Task statement :: Check the listing below for lines that hold "преди". How many are there? Please give only the number.

*** Opening Extracted entries ***

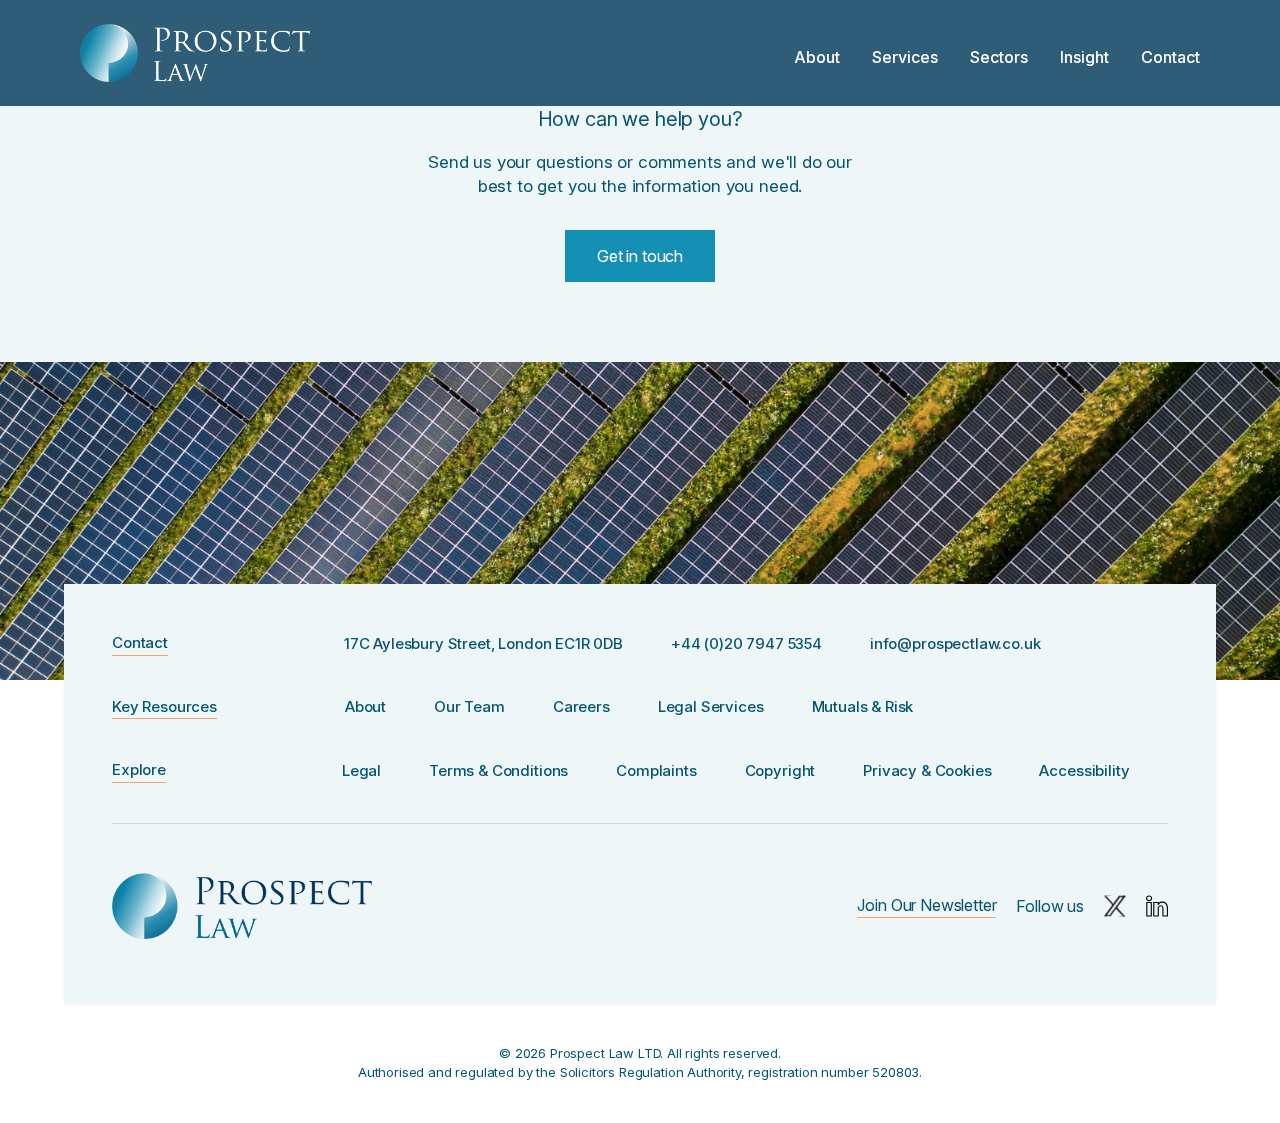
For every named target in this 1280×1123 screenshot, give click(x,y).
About (817, 57)
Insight (1084, 57)
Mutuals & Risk (863, 706)
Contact (1170, 57)
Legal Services (711, 706)
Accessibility (1084, 770)
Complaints (656, 770)
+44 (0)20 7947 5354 (746, 643)
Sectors (999, 57)
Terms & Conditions (498, 770)
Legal (361, 770)
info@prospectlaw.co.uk (955, 643)
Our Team (469, 706)
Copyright (780, 770)
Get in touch (640, 256)
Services (905, 57)
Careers (581, 706)
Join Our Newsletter (926, 905)
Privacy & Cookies (927, 770)
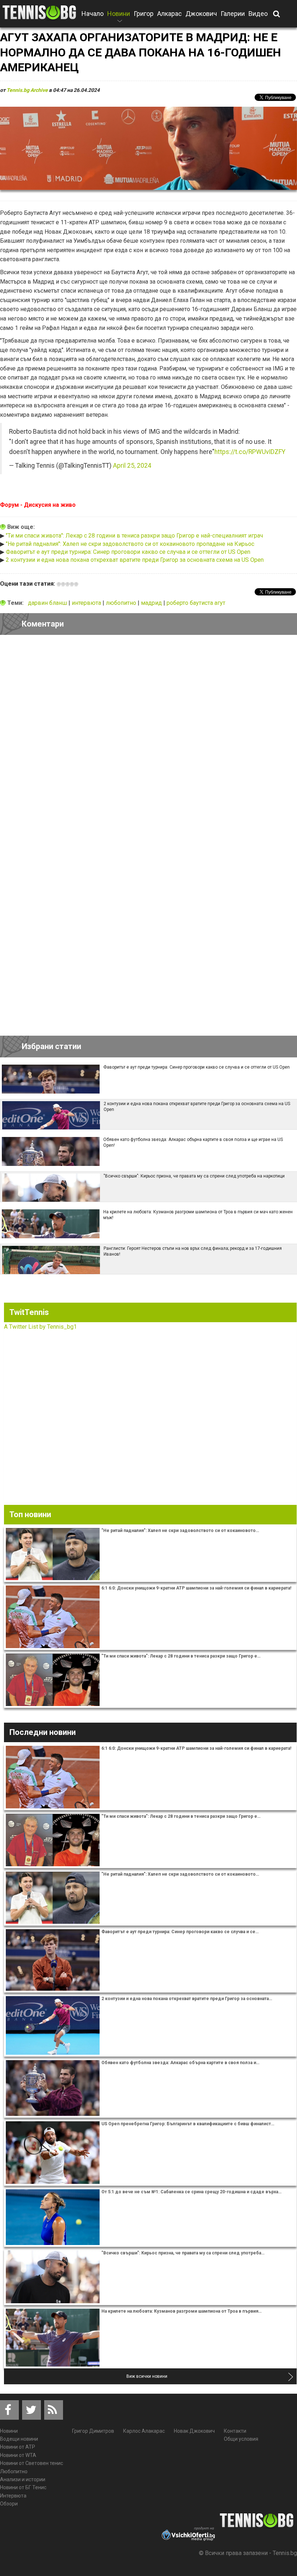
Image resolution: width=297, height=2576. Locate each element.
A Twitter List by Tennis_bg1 (40, 1326)
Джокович (201, 13)
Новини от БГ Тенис (23, 2487)
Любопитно (14, 2471)
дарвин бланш (48, 602)
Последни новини (42, 1732)
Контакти (235, 2431)
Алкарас (169, 13)
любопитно (122, 602)
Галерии (233, 13)
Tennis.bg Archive (27, 90)
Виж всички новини (146, 2376)
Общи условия (241, 2439)
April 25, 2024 (132, 465)
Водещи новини (19, 2439)
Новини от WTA (18, 2455)
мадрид (152, 602)
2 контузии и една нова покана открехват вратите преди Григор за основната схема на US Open (135, 559)
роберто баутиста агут (196, 602)
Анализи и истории (22, 2479)
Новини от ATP (17, 2447)
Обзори (9, 2504)
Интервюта (13, 2496)
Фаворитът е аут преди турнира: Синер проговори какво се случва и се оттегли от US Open (128, 551)
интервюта (87, 602)
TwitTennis (29, 1312)
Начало (92, 13)
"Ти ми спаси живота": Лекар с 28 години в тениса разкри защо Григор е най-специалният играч (134, 535)
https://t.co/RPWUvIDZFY (249, 451)
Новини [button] (118, 18)
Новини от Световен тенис (31, 2463)
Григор (144, 13)
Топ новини (30, 1514)
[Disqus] (148, 740)
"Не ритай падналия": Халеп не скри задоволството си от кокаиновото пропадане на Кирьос (130, 543)
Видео (258, 13)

*** Closing Extracted entries ***

Worked solution :: 2